Search code examples
rggplot2survivalsurvminer

Shade area between multiple stratified Kaplan-Meier curves in R


I'm creating Kalpan-Meier curves stratified by treatment and stage. I'd like to shade the area between the curves belonging to the same stage.

For example, if I import data from the survival package:

data(pbc, package="survival")

And I generate Kaplan-Meier curves using survfit and ggsurvplot:

survminer::ggsurvplot(survival::survfit(survival::Surv(time=time/365, event=status==2) ~ trt + stage, 
                                        data=pbc),
                      palette=c("red", "blue", "green", "orange",
                                "red", "blue", "green", "orange"))

The above Figure looks like this:

enter image description here

I'd like to shade the area between treatment 1 and 2 for stage 1 (the red lines), treatment 1 and 2 for stage 2 (blue lines), etc.

Any tips on how to do this?

Thank you!


Solution

  • One option would be to use a geom_polygon which first requires duplicating the observations where the step occurs and second arranging the data in the correct order, i.e. arrange one treatment group by time and the second in the reverse order.

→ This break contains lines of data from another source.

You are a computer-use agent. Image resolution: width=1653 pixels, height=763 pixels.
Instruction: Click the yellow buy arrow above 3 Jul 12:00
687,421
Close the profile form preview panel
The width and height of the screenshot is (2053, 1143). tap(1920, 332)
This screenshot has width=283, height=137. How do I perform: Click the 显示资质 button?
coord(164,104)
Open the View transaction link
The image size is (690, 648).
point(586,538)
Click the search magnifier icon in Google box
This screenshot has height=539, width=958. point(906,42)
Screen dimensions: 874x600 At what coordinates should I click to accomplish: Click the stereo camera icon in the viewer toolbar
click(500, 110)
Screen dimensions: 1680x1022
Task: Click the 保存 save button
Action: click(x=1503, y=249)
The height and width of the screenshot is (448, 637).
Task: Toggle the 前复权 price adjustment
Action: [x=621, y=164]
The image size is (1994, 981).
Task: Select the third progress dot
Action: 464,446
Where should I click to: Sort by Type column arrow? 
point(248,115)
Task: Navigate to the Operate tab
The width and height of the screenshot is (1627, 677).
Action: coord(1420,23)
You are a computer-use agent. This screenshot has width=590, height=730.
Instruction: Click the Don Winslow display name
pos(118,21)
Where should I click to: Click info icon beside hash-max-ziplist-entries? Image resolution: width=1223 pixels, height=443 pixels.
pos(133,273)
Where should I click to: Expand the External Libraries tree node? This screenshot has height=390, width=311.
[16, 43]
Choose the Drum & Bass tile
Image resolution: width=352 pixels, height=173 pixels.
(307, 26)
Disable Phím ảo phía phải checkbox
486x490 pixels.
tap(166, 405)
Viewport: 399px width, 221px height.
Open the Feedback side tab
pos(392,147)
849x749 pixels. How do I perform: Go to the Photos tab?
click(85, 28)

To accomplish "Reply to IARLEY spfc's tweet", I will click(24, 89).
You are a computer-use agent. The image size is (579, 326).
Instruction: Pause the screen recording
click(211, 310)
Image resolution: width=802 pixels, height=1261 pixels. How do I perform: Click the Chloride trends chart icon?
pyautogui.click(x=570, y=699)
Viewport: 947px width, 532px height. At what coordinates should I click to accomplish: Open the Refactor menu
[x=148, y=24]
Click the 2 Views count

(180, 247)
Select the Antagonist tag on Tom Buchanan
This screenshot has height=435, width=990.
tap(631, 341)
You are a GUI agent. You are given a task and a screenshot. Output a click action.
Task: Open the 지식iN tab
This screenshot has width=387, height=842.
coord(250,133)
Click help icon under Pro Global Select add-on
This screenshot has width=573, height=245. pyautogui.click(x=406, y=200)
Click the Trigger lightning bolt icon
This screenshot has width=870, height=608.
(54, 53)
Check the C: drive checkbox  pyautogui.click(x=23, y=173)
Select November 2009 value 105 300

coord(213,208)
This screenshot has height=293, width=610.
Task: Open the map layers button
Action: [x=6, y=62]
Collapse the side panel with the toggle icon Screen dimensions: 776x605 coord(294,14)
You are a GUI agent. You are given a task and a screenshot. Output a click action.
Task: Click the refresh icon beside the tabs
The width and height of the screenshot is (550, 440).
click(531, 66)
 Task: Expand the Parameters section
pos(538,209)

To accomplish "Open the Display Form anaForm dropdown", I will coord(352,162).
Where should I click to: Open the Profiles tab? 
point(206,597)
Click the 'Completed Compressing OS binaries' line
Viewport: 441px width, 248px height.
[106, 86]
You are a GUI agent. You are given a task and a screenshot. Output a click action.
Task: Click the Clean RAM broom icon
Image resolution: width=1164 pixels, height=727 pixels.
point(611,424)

    Note: The "zero" step is of course to get the data for the survival curves which I retrieve from the plot element of the ggsurvplot object via layer_data. A different approach would be to use the data provided in the data.survplot element. This saves some steps to prepare the data but would require to add the colors using an additional fill scale.

    library(tidyverse)
    
    dat <- p$plot |>
      layer_data() |>
      arrange(colour, group) |>
      mutate(trt = consecutive_id(group), .by = colour) |>
      select(stage = colour, trt, time = x, surv = y)
    
    dat_step <- dat |>
      arrange(stage, trt, time) |>
      mutate(surv_lag = lag(surv, default = 1)) |>
      filter(surv_lag > surv, .by = c(stage, trt)) |>
      mutate(surv = surv_lag, .keep = "unused")
    
    dat <- bind_rows(dat, dat_step) |>
      split(~stage) |>
      lapply(\(x) {
        bind_rows(
          x |> filter(trt == 1) |> arrange(time, desc(surv)),
          x |> filter(trt == 2) |> arrange(desc(time), surv)
        )
      }) |>
      bind_rows()
    
    p$plot +
      geom_polygon(
        data = dat,
        aes(time, surv, fill = I(stage)),
        alpha = .2
      )